Doctors and lawyers are at each others throats again, and this time the battle’s taking place at the state Supreme Court.
The high court is reviewing three proposed constitutional amendments lawyers say will crack down on medical malpractice, but doctors say the amendments are about political payback, not protecting patients.
Patti O’Regan came to the Florida Supreme Court to listen to arguments for three proposed constitutional amendments she hopes will crack down on medical malpractice.
O’Regan’s mother died after getting bad care in a hospital.
Patti says, “With the epidemic of medical errors killing over 100,000 people every single year, my mom was one of them, we need protection. In any other industry, any other profession, this would be intolerable.”
The proposed amendments would give the public access to information about medical mistakes in hospitals, pull the license of doctors who’ve committed medical malpractice three or more times, and require doctors to charge all patients the same fee for the same service.
The Supreme Court has to decide whether the amendments language is clear and covers only a single subject. Lawyers in favor of the amendments say they’re simple consumer protections.
But doctors say these amendments are not an effort to help patients. The medical community says it’s just another round of shots fired in the ongoing battle of doctors versus lawyers.

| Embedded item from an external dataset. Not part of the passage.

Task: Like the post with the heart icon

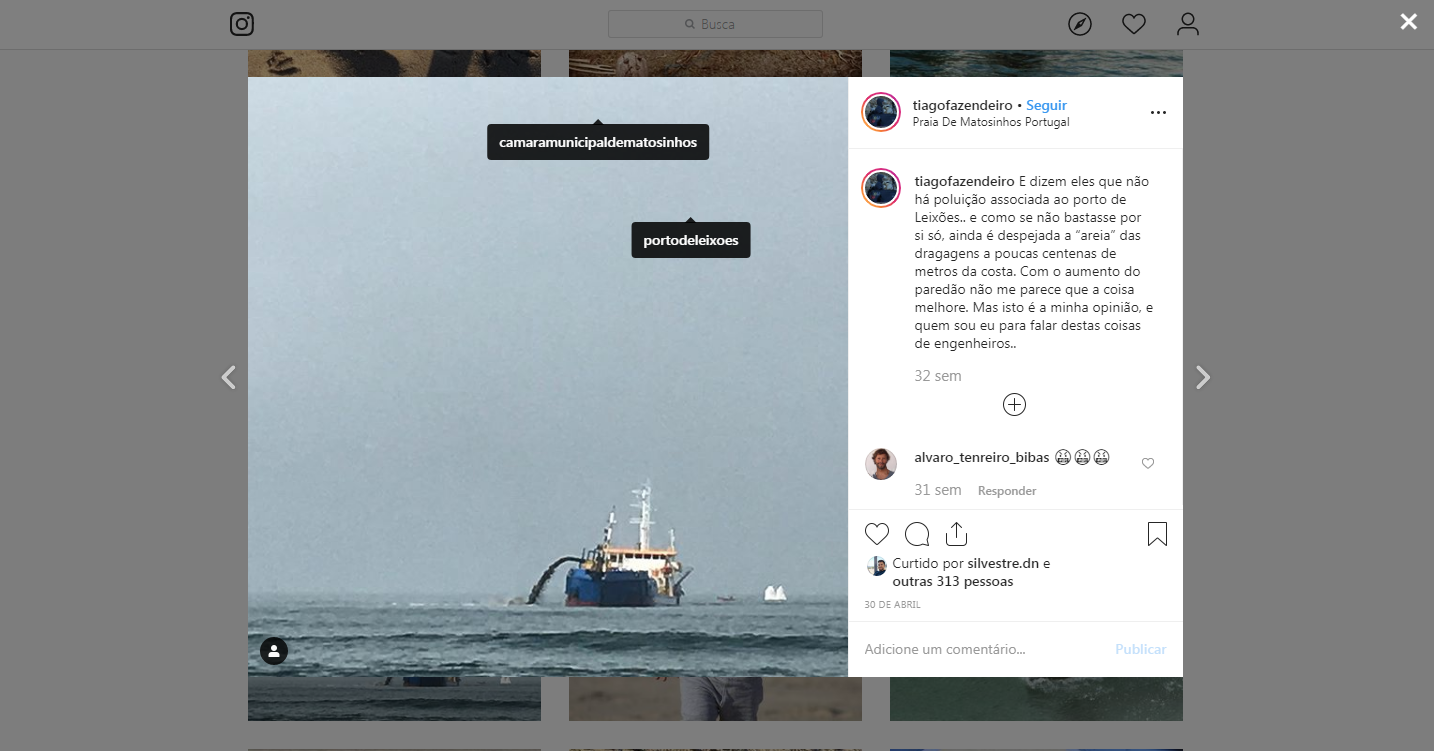Action: pyautogui.click(x=877, y=534)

The Florida Medical Association says lawyers are throwing all these amendments at voters because they’re really mad about an amendment the doctors are pushing.
The doctors want to limit how much money attorneys make on malpractice cases, and voters will be stuck trying to sift through the competing messages if the Supreme Court allows all the amendments on the ballot this fall.
The doctors get their day in court Tuesday when the proposed amendment to limit attorneys’ fees will be considered by the Supreme Court justices. Doctors and lawyers are both hoping the court will issue a quick decision on the amendments next month so they’ll have time to get all the proposals on the November ballot.